Center for the Arts: Dance
Dance Artistic Director
Save these dates in 2014
Dance Force Repertoire Show
Sunday, May 18, at 2 p.m.
Annual Spring Recital
Saturday, June 7 Sunday, June 8
Dance Department Staff
Karly Strong, Dance Artistic Director, graduated from Columbia College Chicago with a BA in dance and studied with well known masters including Jan Erkert, Margi Cole and Lar Lubovitch. Karly’s teaching background includes Ballet, Jazz, Modern, Tap and Contemporary and she has been with area studios such as Picture Us Different, ARCC Ballet and St. Alponsus Elementary Center for the Arts.
Lindsay Addy is an award-winning choreographer for several competitive dance teams in the central Illinois area. She co-founded Loyola University’s first tap team L^2 Tap. She graduated from Loyola University Chicago with a B.A. in Sociology and a minor in Dance.

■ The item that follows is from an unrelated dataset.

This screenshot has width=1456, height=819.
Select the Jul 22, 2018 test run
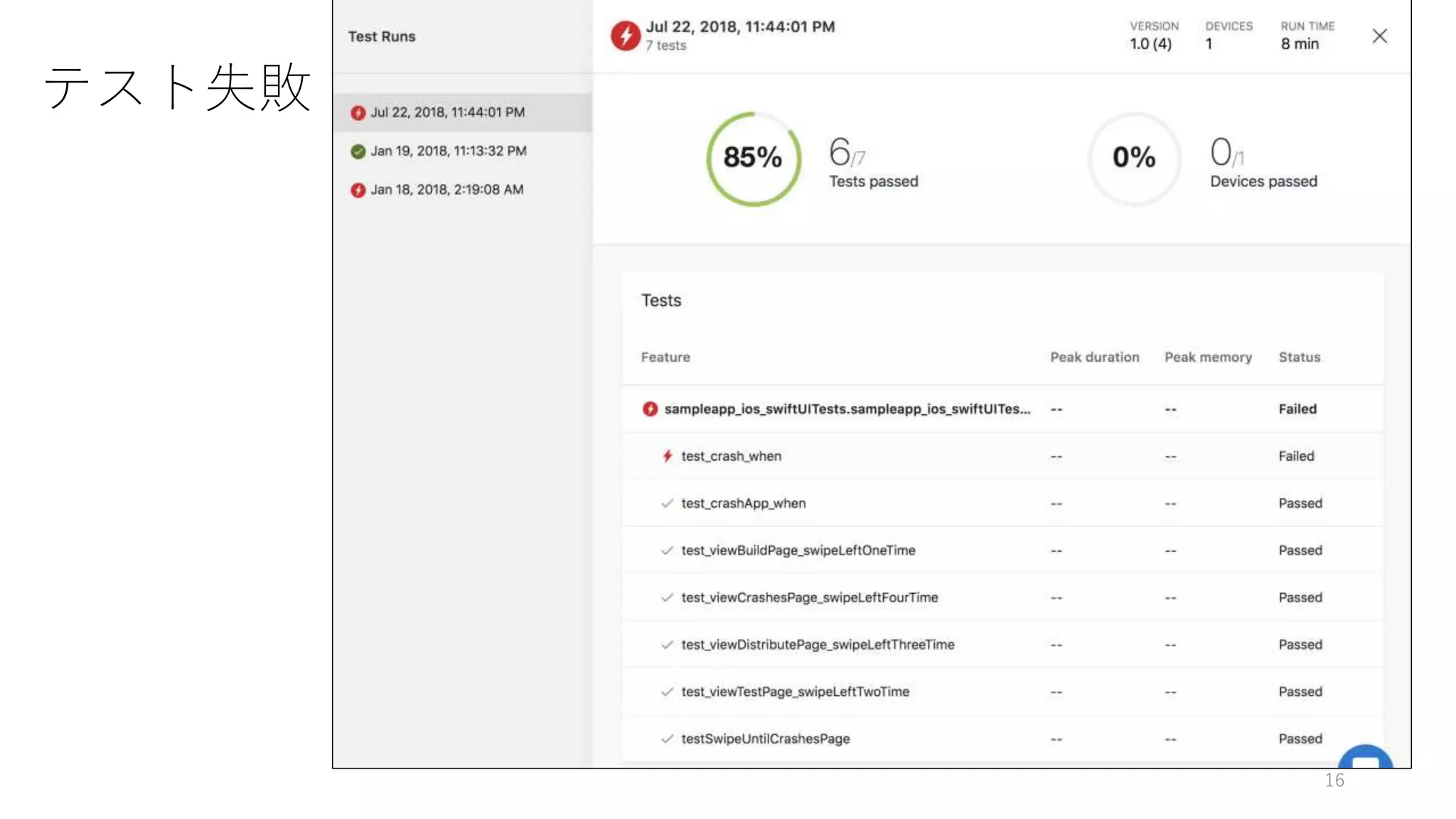(447, 112)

Katie Byrd received training from Joel Hall Dance Center and Le Ballet Petit School of Dance and was captain of her school’s dance team, Orchesis. She is a graduate of UIC and currently directs Living By Performing.
Cathy Jacobson started choreographing and teaching by age 13. She directed Diana School of Dance, a studio with more than 400 students, by age 16. She has worked in studios, theaters and preschool programs. She specializes in students who begin to dance later in life.

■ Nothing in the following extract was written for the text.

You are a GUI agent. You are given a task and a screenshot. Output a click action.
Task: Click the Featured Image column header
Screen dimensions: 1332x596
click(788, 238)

Kirsten Markham received training at Gus Giordano and also has a degree in Early Childhood Education. She is a choreographer and has performed in many local theaters.
Maria Politis has been dancing her whole life. She has studied at Columbia College Chicago, Joel Hall Dance Center and Le Ballet Petit School of Dance.
Carmen Rivera began dancing at the age of four. Soon after she found her love of Tap and began to focus her dance education on Tap and Hip Hop. Carmen has performed with Le Ballet Petit and Living by Performing.
Linnea Schlegel dances professionally with Aerial Dance Chicago. She was the co-director and choreographer for a hip hop and jazz fusion company on campus at Loyola University Chicago where she received a B.S. in Physics and minor in Dance.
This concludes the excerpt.